The Week's Paul Waldman picked up on this absurdity, examining Scott Walker's incessant rambling about cheap clothes at Kohl's, writing:
Scott Walker loves Kohl's. I mean loves Kohl's. Can't stop talking about the deals he gets there. He bragged so much about the time he used coupons and discounts to get a sweater at Kohl's for $1, Politifact did an analysis of the claim (verdict: "True").
Scott Walker isn't some high-falutin' elitist in fancy clothes — he's just like you, a regular fella who gets you and what you go through.
So forget about Walker's corporate handouts and overreaching tax cuts devastating the state's general revenues. Draconian spending cuts, overwhelmingly opposed by Wisconsinites, will always make supply side look like its working. Walker's just like any one of us who's future is guaranteed, as either president or a million dollar Koch Industry lobbyist. Not bad for a career politician with no technical training whatsoever.
It's Hillary's "spread the wealth," help the poor, get the money out of politics message that makes her a nasty 1 percent elitist:
Republicans are planning to paint Hillary Clinton as a representative of the 1 percent, with her high-flying lifestyle and lucrative speaking gigs estranging her from ordinary folks. If you put the argument explicitly — "It would be bad to have a president who has too much money" — it sounds ridiculous, particularly coming from Republicans who simultaneously argue that the pursuit of profit is almost a divine calling and wealth a sign of virtue.This is not a Hillary endorsement, even though I'm encouraged by her move to the "left." I also think her charity is an easy area to create controversy. Despite the full and transparent disclosure of the charities donors, this same openness has helped foster the current controversy (which is why dark money is always preferred-it won't be used against you). In a nutshell:
Although the foundation is a 501(c)(3) public charity and not required to reveal its donors, the Clinton Foundation has done so, revealing information about the size of their donations in ranges on its website, including these foreign governments: Money, even in philanthropy, is not a purely philanthropic endeavor. It buys access, which goes both ways.

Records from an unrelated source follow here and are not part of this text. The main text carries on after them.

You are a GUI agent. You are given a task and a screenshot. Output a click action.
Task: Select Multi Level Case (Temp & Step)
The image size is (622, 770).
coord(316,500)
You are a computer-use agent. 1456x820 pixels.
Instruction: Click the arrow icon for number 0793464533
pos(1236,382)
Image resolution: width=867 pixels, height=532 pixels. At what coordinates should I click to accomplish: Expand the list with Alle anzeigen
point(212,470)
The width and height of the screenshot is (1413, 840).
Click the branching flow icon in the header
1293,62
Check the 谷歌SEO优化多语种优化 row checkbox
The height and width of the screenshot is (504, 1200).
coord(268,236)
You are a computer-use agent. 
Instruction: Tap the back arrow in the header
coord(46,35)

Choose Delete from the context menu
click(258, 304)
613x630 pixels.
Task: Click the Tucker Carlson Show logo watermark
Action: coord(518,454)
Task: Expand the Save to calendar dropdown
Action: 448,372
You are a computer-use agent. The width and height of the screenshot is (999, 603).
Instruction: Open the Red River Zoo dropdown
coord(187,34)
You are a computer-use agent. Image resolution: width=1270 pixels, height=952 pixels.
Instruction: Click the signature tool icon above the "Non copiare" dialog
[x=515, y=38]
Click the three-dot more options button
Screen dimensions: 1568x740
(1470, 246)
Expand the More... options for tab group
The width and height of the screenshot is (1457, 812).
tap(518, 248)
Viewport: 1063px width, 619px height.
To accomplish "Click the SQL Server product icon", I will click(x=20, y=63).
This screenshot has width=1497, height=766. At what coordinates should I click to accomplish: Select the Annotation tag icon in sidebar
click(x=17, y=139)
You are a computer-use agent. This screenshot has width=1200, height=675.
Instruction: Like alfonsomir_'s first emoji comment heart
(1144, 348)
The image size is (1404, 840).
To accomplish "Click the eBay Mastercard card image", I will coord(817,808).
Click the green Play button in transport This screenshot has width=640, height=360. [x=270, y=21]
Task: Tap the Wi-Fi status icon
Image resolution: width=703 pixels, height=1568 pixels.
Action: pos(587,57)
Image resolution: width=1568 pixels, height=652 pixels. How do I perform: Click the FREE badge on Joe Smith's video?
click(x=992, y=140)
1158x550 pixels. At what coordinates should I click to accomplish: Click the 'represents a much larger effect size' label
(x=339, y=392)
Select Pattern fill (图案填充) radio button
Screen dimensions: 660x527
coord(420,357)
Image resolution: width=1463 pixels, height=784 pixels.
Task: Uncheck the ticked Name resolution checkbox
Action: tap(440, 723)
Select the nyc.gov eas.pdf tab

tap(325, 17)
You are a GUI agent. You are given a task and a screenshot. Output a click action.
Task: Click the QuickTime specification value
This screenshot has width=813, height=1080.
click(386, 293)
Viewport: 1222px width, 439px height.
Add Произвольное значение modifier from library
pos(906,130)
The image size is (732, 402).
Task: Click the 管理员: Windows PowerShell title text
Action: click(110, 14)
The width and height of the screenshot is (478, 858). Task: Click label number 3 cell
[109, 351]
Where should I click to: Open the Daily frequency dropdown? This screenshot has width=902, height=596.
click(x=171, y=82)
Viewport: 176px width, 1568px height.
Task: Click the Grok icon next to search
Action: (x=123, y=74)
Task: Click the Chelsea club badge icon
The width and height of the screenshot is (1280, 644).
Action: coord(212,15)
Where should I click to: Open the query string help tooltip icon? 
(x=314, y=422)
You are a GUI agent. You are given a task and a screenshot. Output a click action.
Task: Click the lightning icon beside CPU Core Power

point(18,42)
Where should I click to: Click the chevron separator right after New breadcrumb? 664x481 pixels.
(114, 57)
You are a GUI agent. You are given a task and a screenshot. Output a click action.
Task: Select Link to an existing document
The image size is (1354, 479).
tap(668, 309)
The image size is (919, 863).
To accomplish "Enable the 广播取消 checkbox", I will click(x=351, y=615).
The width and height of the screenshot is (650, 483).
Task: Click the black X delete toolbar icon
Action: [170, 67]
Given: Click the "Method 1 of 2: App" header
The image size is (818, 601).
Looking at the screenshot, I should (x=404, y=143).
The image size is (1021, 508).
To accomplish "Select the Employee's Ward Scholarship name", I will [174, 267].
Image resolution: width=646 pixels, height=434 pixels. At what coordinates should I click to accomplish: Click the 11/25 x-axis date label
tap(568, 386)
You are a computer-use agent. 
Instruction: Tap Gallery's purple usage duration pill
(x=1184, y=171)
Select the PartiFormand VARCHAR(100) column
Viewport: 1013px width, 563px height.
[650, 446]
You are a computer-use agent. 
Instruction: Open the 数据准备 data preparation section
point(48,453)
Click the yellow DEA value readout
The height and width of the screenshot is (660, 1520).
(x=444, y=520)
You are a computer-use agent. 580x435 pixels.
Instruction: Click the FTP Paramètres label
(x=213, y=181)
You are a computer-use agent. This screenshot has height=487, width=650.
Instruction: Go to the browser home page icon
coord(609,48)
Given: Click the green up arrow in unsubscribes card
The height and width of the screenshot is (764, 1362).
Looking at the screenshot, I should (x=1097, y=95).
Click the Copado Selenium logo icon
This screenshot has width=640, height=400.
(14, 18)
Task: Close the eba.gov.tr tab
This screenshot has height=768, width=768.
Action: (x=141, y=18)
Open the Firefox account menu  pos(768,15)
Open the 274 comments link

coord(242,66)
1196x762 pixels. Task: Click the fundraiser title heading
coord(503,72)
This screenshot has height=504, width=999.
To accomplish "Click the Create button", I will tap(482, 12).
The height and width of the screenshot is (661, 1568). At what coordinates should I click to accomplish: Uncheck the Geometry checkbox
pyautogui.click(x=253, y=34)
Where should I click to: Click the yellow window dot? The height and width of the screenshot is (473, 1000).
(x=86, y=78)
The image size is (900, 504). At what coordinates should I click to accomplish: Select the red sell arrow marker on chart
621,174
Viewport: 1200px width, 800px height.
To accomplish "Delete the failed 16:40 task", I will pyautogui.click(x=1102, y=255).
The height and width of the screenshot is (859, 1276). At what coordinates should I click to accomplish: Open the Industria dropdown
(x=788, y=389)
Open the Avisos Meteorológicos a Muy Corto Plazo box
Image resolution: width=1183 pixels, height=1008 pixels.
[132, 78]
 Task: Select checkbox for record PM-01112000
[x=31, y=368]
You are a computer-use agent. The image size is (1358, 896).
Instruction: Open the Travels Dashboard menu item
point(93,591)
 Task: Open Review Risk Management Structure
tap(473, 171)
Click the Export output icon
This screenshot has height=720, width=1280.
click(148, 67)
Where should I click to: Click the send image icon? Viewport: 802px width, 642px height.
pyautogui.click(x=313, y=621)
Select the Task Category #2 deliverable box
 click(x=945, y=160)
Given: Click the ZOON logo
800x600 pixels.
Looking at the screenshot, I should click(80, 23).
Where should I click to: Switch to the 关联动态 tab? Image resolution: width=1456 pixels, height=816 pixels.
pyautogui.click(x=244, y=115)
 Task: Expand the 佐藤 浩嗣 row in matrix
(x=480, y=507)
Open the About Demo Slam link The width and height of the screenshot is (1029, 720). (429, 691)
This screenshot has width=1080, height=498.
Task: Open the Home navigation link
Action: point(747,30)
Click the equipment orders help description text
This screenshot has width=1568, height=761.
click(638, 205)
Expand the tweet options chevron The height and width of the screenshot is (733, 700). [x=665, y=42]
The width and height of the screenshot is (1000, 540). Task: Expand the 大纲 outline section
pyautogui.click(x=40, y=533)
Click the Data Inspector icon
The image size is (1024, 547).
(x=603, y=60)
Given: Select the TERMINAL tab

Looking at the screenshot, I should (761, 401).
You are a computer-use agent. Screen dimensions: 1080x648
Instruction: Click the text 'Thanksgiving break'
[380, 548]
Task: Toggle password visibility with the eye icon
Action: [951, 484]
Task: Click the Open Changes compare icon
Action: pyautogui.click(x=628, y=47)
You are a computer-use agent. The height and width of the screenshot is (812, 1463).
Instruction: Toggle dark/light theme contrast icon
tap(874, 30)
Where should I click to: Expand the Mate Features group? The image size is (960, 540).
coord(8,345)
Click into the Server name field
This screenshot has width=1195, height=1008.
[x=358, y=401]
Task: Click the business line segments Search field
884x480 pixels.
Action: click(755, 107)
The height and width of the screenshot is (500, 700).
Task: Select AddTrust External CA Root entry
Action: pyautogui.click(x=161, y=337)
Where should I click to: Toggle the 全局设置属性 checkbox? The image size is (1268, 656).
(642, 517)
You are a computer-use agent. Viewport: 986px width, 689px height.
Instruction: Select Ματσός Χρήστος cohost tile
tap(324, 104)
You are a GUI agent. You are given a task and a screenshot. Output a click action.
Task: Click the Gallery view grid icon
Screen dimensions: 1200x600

Truth be told, the messy charity involvements of John McCain, Rick Santorum, and even Newt Gingrich never figured into their presidential campaigns ... Unlike the small but compromised fundraising of these other politicians’ charities, the Clinton Foundation is big, with a quarter-billion in assets, a track record of having raised $2 billion, and influence with power brokers around the world. It is where difference of size really is difference of kind when it comes to the potential significance of the Clinton Foundation questions.